#### WHAT THE EXERCISE ASKS
Reproduce, from the lines below, exactly the stretch that begins at the line containing "You are a GUI" and ends at the line containing "Task: Switch to the watchOS template tab", both included.

#### GIVEN DATA
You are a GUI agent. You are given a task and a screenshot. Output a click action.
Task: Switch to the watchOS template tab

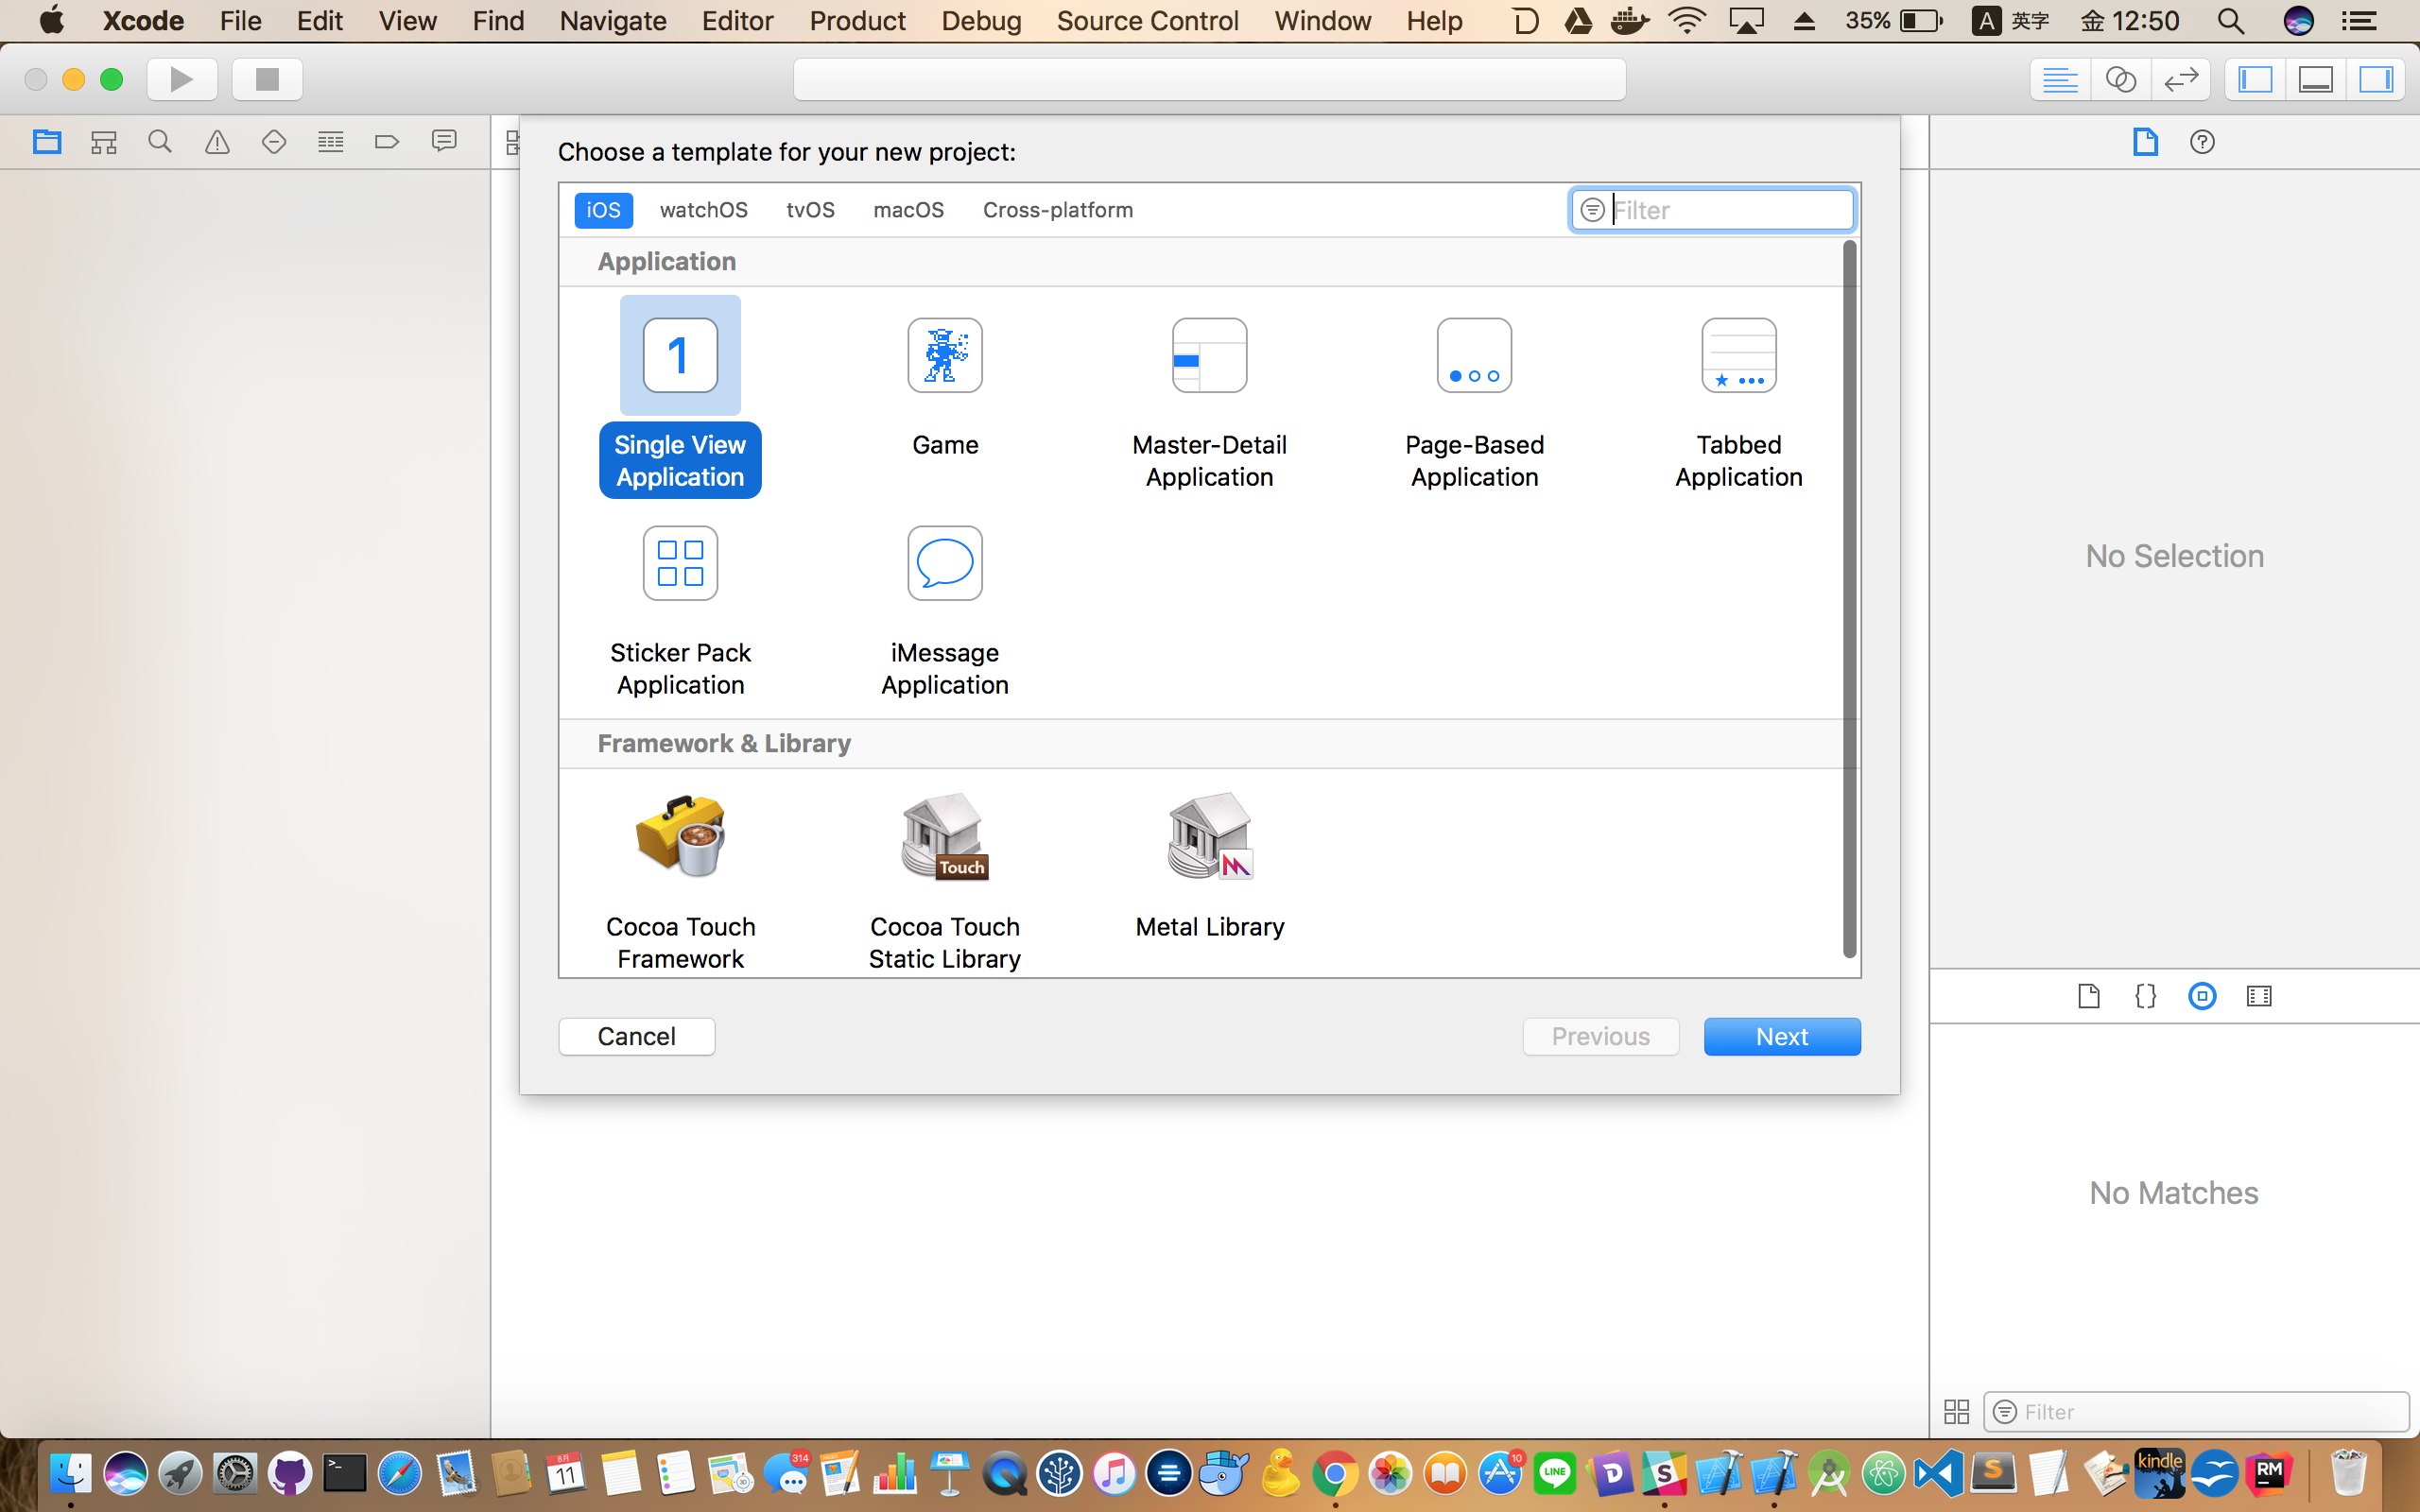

* * *

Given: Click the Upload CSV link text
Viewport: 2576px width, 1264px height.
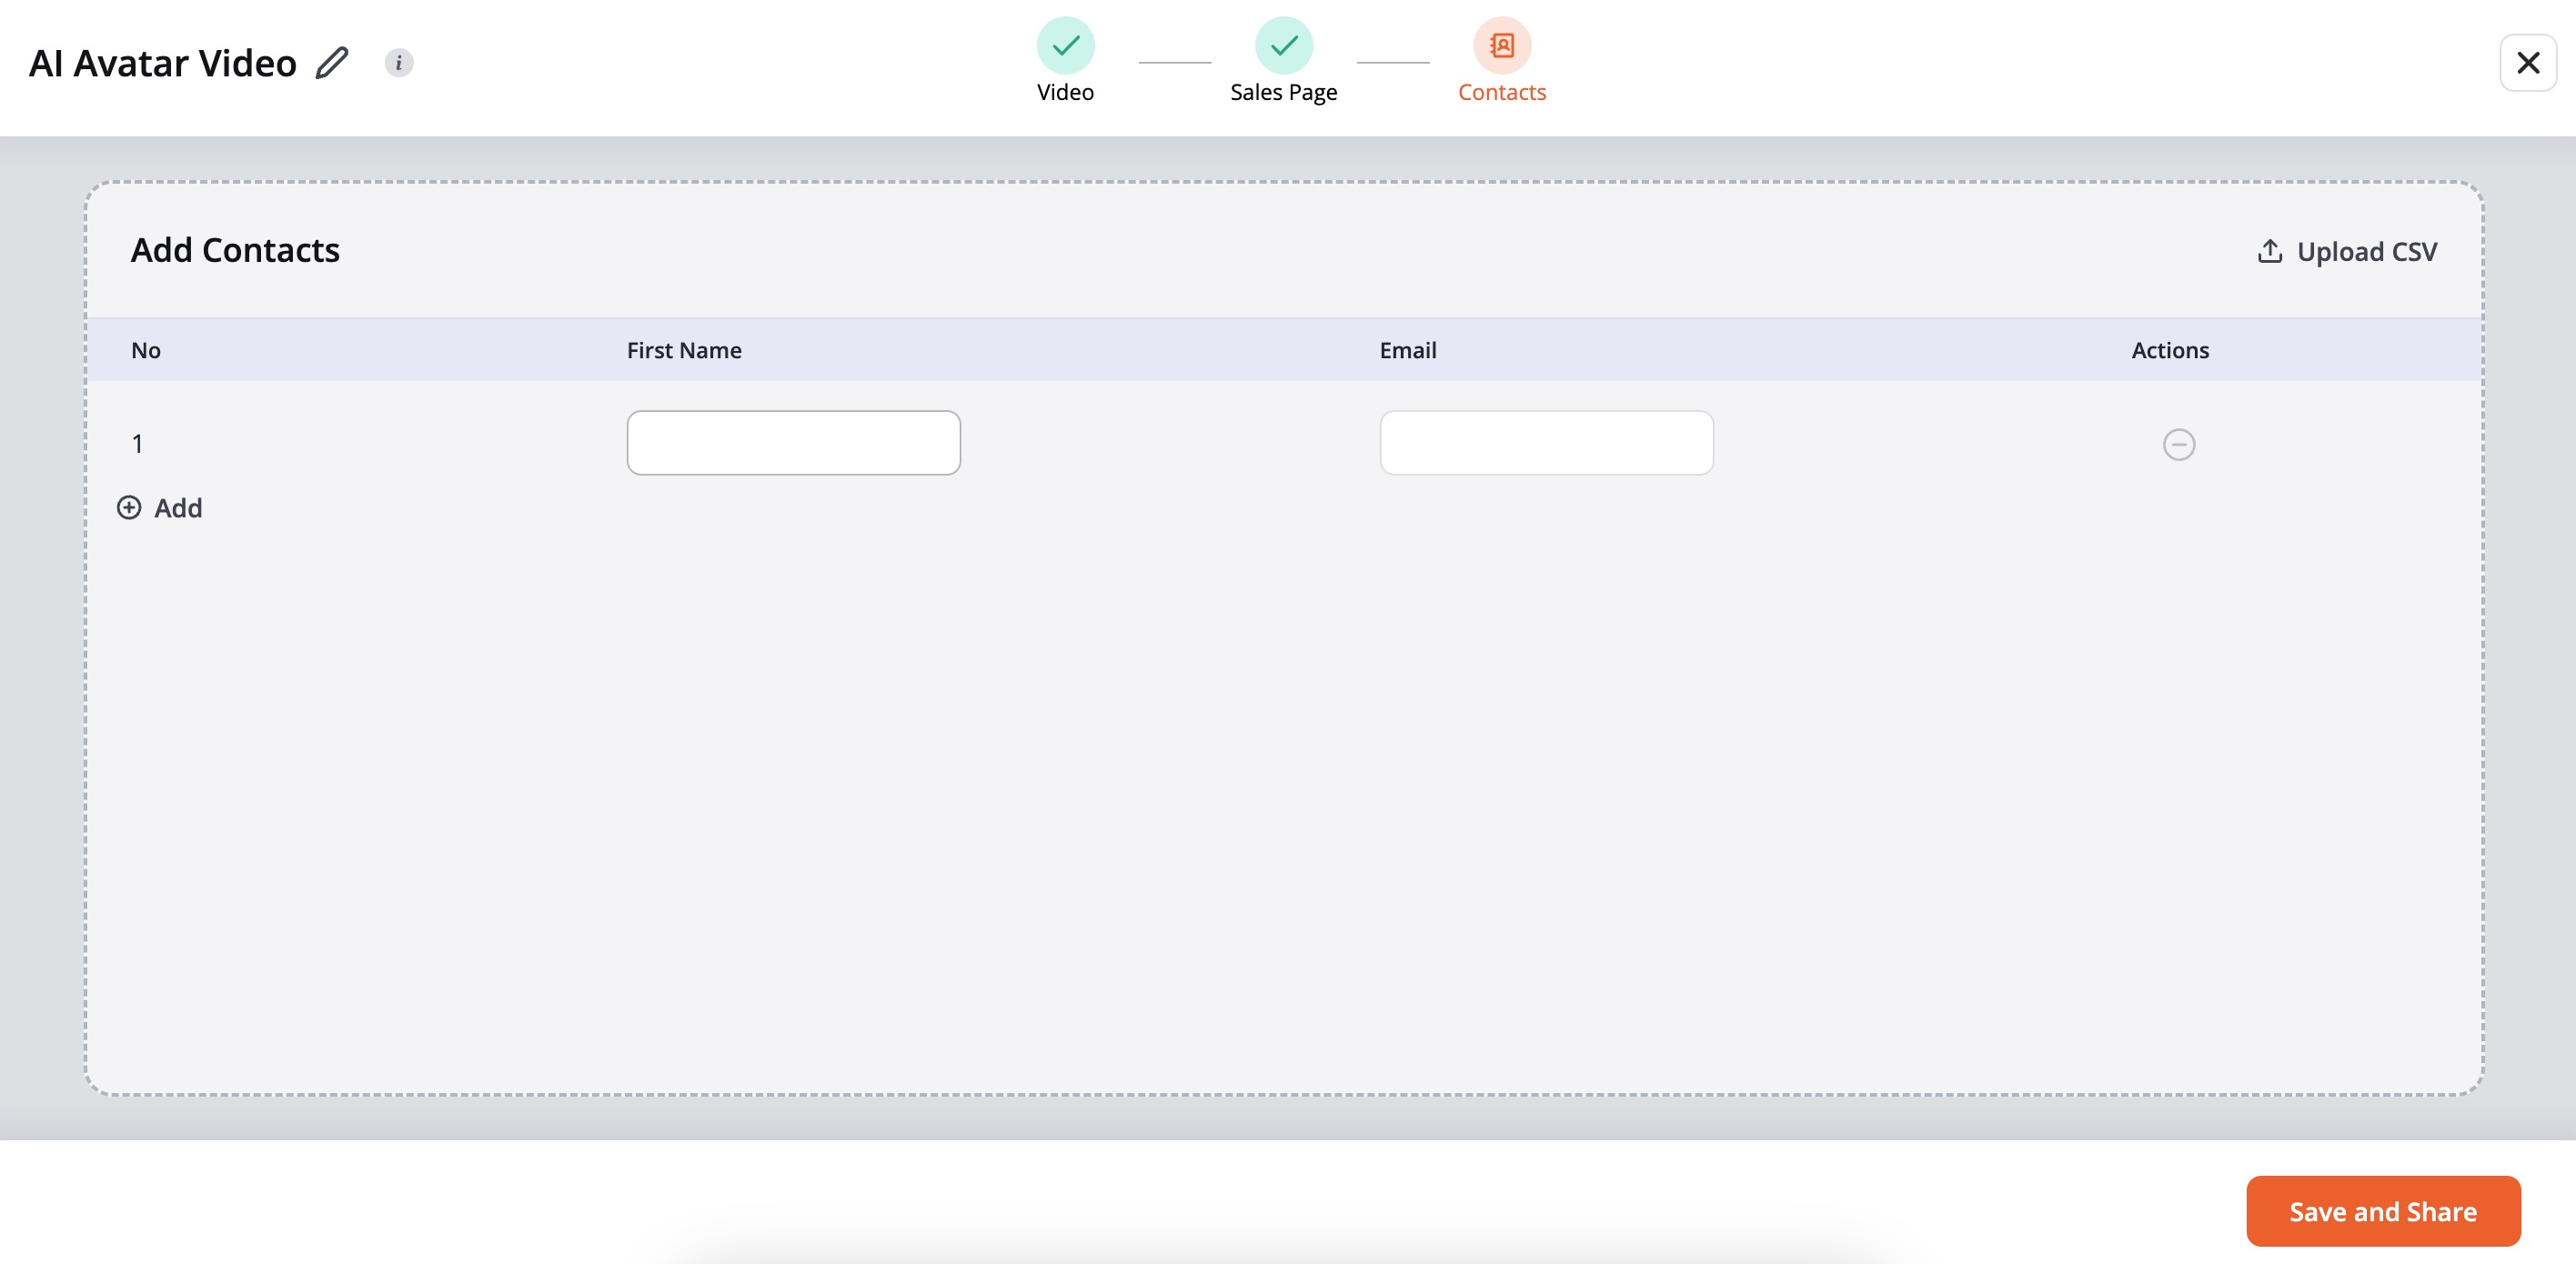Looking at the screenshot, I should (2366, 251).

#### TASK SOLUTION
You are a GUI agent. You are given a task and a screenshot. Output a click action.
Task: Switch to the watchOS template tab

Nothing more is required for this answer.